Vocal fry is a low, croaky style of speaking that some culture watchers say was popularized by the Kardashian family. It’s commonplace today, especially among younger women, although both genders have vocal fry to varying degrees. Predictably, Eliza was upset and insulted. She was good at her job and proud of her work. The meeting with the client never materialized, and his innovative nut product never made it to store shelves. Whether Eliza tried to rid her voice of its creakiness in the lower register remains an open question.
The story illustrates what research is finding: Women at work face real-life penalties because of their voices. Vocal fry in particular is a hot topic in the business world, and young women with vocal fry seem to be particularly vulnerable to voice-based negative perceptions. Although millennials tend to perceive vocal fry as authoritative, a study published in the online journal PLOS from researchers at the University of Miami and Duke University found that study participants said they would be less likely to hire women with vocal fry and considered them less trustworthy.
Vocal fry is just the tip of the iceberg when it comes to women’s voices. Women face a communication gap on the job. By now we’re familiar with the gender-based pay gap and the fact that far fewer women than men make it to the upper echelon in any given field. Contributing to these disparities is the fact that women in the workplace are having trouble being heard.
A study from Yale University found that women speak up less often at work than their peers. Maybe that’s because when they do, their competency rating decreases by 14 percent. It’s the opposite for men: When they speak up more often than their peers, their competency rating goes up 10 percent. Men dominate 75 percent of conversation in decision-making groups, according to the American Political Science Review, and a Carnegie Mellon University study found that women are less likely to negotiate aggressively. When they do, they face a social backlash and tend to be seen as less likeable and trustworthy.
When I present at businesses or coach clients one on one, I get a lot of the same questions. Women ask me for help in expressing vocal confidence and in learning the tools and techniques that telegraph strength and capability. A lot of these women feel their inner power is bottlenecked. They feel confidence inside, but it doesn’t always get verbalized. It’s not their fault.
Our voices are a primary means of interface with the world, but most of us have never had an hour’s training in how to use the voice to its fullest effect. We forget the voice is an instrument. To unlock its potential requires working with the breath as a means of voice support, practicing dynamic posture and learning the fundamentals of effective communication. These fundamentals include inflecting down at the ends of sentences, using pauses, talking with the hands and getting rid of mannerisms that undercut the message. Managers, team leaders and human resources professionals also need to keep an ear out for voice bias and work to educate their staffs about the gender communication gap.
And, yes, there are exercises that can help you rebound from the vocal fry habit, if you decide you want to do that.

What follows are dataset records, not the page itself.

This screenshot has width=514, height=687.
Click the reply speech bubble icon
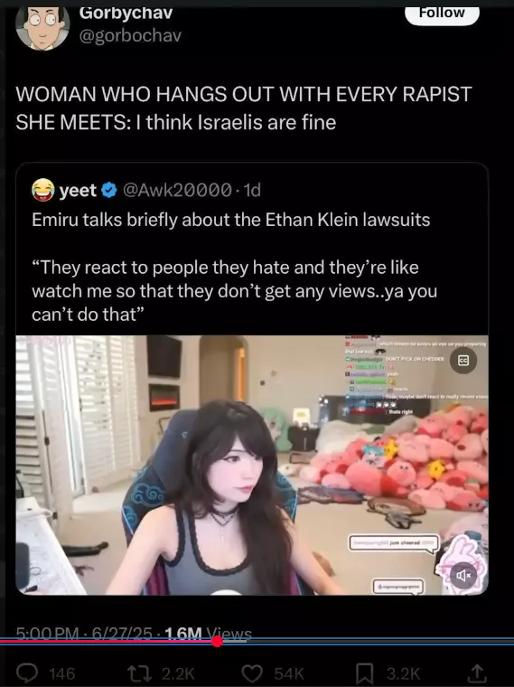tap(27, 673)
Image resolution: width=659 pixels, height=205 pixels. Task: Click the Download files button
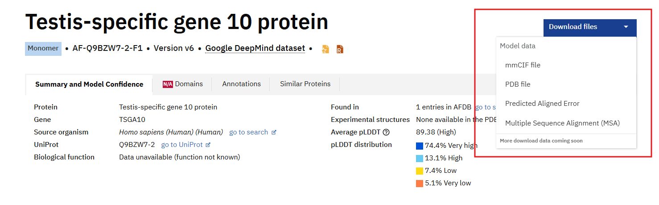click(x=590, y=27)
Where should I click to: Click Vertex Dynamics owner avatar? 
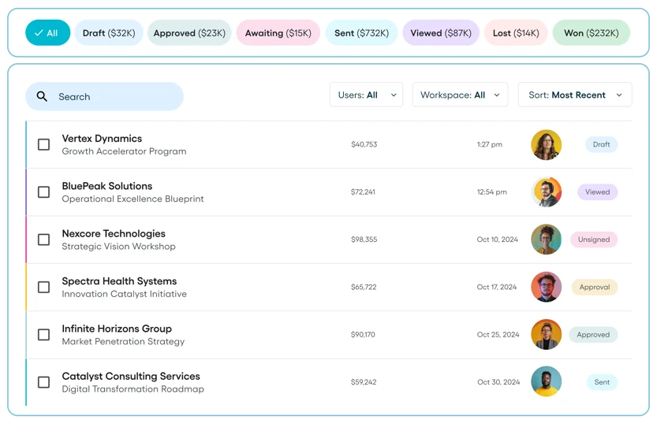point(546,145)
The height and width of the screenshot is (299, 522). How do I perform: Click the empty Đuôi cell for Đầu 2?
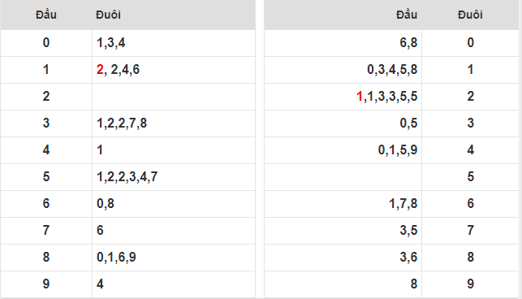point(174,97)
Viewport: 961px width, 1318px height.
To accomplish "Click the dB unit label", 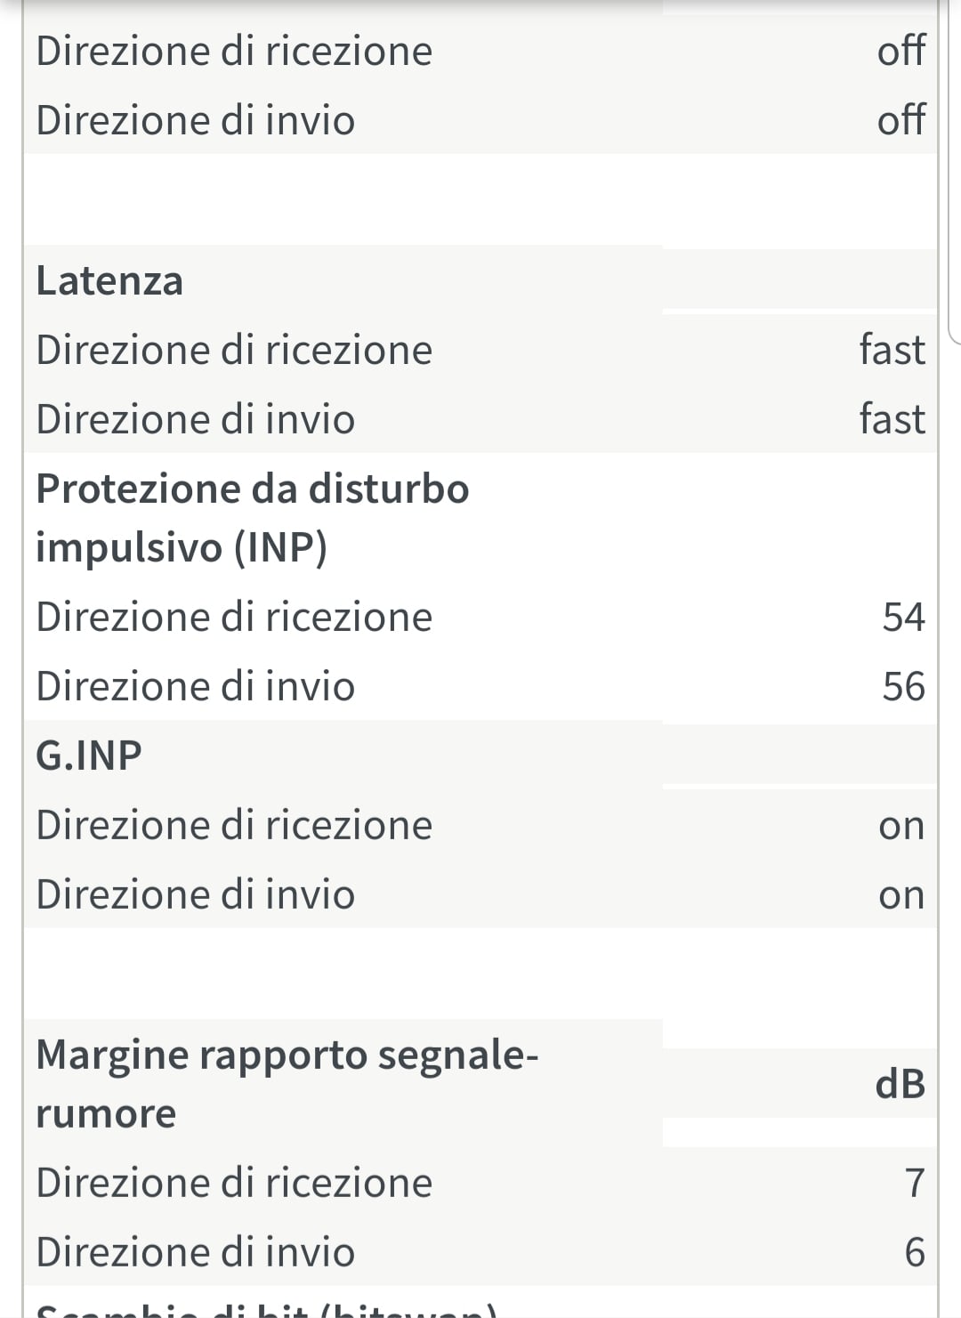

Men at my presentations have asked what they can do to help the women on their teams be heard, to bring everyone to the table to make the strongest decisions they can. They also want to know how to use their own voices to their fullest, most persuasive power. Sometimes creating space to include a plurality of voices is a matter of perception: Co-ed group exercises using open and closed body postures can trigger a eureka moment about what it’s like to talk in someone else’s shoes.
It’s about time we started talking about why voices matter and what we can do to make sure everyone gets heard.
Veronica Rueckert is co-host of Wisconsin Public Radio’s statewide news magazine Central Time and a consultant, coach, and speaker through Veronica Rueckert Consulting.